**GEËXTRAHEERDE TEKST**
Bowers & Wilkins PM1


René van Es | 06 juli 2012 | Bowers & Wilkins

Wie HiFi.nl met regelmaat controleert op nieuwe content is ongetwijfeld vorig jaar gestuit op een introductie-artikel over de B&W PM1 monitor luidspreker.

In dat artikel is uitgebreid aan de orde gekomen welke mate van techniek Bowers & Wilkins in de luidspreker heeft gestoken. Daarom zal ik niet ingaan op gebruikte materialen en technische aspecten, maar mij des te meer richten op “leven met de PM1”, zoals is gevraagd door de hoofdredacteur.

Het feit dat de conus van de woofer uit Kevlar is gemaakt en de tweeter een aluminium dome heeft, zal veel lezers tenslotte een biet zijn. Zij staan (naar ik hoop) op het enig juiste standpunt en vragen zich af hoe de luidspreker presteert in de huiskamer. Niettemin moeten zaken worden vermeld; dat de kast ondanks de geringe afmetingen van binnen extra verstevigd is met een matrix constructie, dat het filter weinig maar wel heel mooie componenten bevat, de connecties gemaakt worden met zware luidsprekerklemmen en de units zijn opgebouwd met de meest moderne materialen.

Dat het filter maar zo weinig componenten hoeft te bevatten, is geen kwestie van besparen, maar rechtstreeks het gevolg van de kwaliteit van de units. Zo heeft de kleine woofer een haast ideaal afstraalgedrag en bundelt het geluid niet, behoeft ook geen netwerkjes in het filter die geen ander doel dienen dan fouten te corrigeren. Fouten zijn er gewoon niet, daar zit jaren van onderzoek ik. De tweeter kan toe met een 6 dB filter, omdat hij in staat is tot ver onder de scheidingsfrequentie weer te geven en pas opbreekt boven de 30 kHz. Een simpel filter geeft bovendien weinig verlies.

Een woord extra over het uiterlijk is zeker ook op zijn plaats. De PM1 is namelijk heel speciaal om te zien. Dat begint al met de schitterende afwerking van de zijpanelen in donker gepolitoerd fineer, dat doorloopt in de bijbehorende stand. Het voorpaneel, waarin de lage tonen unit is gemonteerd, buigt aan de bovenzijde naar achteren weg om ruimte te bieden aan de tweeter die op een Nautilus-wijze de bovenzijde siert. De voor- en bovenkant voelen door de coating rubberachtig aan; hetzelfde materiaal vinden we terug in de stands. Door de gebogen vorm van de baffle ontstaat een luidspreker die mij doet denken aan bouwvormen, die te zien zijn in Gotham City (Batman-boekjes en -films) en in tekeningen uit verhalen van Jules Verne, alsmede aan de sfeer in de film Metropolis van Fritz Lang. Enerzijds doet de massieve voetplaat van de stand afbreuk aan de vormgeving van de monitor, anderzijds geeft hij een extra luxe uitstraling en draagt bij aan de stijve constructie van het geheel. Qua uiterlijk kan de PM1 met FSPM1 stand niet meer stuk bij mij.

**GEGEVENS**
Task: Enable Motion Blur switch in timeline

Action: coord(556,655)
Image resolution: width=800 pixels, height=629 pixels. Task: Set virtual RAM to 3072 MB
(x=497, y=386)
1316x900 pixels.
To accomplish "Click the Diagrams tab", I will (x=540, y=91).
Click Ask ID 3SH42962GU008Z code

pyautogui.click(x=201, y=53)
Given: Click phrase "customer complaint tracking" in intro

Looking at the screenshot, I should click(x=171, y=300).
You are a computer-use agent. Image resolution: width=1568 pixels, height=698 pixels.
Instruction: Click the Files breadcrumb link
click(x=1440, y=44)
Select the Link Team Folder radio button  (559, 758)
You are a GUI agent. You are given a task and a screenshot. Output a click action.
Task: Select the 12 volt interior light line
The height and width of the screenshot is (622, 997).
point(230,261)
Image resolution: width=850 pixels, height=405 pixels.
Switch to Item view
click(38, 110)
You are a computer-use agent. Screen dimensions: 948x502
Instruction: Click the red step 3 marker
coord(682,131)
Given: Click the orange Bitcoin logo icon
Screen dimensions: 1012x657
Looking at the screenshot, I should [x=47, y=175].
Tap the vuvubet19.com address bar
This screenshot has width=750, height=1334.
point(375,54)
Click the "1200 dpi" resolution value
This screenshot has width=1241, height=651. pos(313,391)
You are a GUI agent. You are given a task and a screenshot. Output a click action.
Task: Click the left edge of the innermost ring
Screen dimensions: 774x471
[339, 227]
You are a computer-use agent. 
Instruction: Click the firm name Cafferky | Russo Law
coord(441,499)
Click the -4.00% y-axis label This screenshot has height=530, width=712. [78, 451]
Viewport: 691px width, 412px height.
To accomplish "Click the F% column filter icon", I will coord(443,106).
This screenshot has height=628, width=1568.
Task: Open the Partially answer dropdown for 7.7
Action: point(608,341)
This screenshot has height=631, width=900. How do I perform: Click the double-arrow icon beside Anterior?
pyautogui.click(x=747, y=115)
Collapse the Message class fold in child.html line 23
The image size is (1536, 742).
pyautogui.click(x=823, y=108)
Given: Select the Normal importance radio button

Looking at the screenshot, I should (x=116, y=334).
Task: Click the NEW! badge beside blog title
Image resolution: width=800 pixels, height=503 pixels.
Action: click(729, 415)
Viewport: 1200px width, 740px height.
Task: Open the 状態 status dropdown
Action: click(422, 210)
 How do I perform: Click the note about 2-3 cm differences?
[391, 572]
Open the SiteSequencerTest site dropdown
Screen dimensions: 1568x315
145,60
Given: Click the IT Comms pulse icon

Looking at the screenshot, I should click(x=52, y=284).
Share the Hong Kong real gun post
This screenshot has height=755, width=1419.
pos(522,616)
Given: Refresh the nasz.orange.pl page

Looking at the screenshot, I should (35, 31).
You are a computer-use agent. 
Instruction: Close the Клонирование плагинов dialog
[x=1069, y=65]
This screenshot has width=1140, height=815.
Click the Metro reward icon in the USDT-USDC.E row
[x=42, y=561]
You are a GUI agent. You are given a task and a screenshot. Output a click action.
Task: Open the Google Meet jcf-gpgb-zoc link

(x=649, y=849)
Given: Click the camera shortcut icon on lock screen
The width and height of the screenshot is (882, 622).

**KORTE OPDRACHT 1**
Van welk materiaal is de conus van de woofer gemaakt volgens de recensie van de PM1?
**KORTE OPDRACHT 2**
Neem de passage uit de recensie van de PM1 letterlijk over, van "Dat het filter maar" tot en met "bovendien weinig verlies.".
**KORTE OPDRACHT 3**
Aan welke bouwvormen, tekeningen en sfeer doet de luidspreker de recensent denken volgens de recensie van de PM1? Noem ze allemaal.
Baseer je uitsluitend op de recensie van de PM1.

**JUIST ANTWOORD 1**
Kevlar.

**JUIST ANTWOORD 2**
Dat het filter maar zo weinig componenten hoeft te bevatten, is geen kwestie van besparen, maar rechtstreeks het gevolg van de kwaliteit van de units. Zo heeft de kleine woofer een haast ideaal afstraalgedrag en bundelt het geluid niet, behoeft ook geen netwerkjes in het filter die geen ander doel dienen dan fouten te corrigeren. Fouten zijn er gewoon niet, daar zit jaren van onderzoek ik. De tweeter kan toe met een 6 dB filter, omdat hij in staat is tot ver onder de scheidingsfrequentie weer te geven en pas opbreekt boven de 30 kHz. Een simpel filter geeft bovendien weinig verlies.

**JUIST ANTWOORD 3**
- bouwvormen in Gotham City (Batman-boekjes en -films)
- tekeningen uit verhalen van Jules Verne
- de sfeer in de film Metropolis van Fritz Lang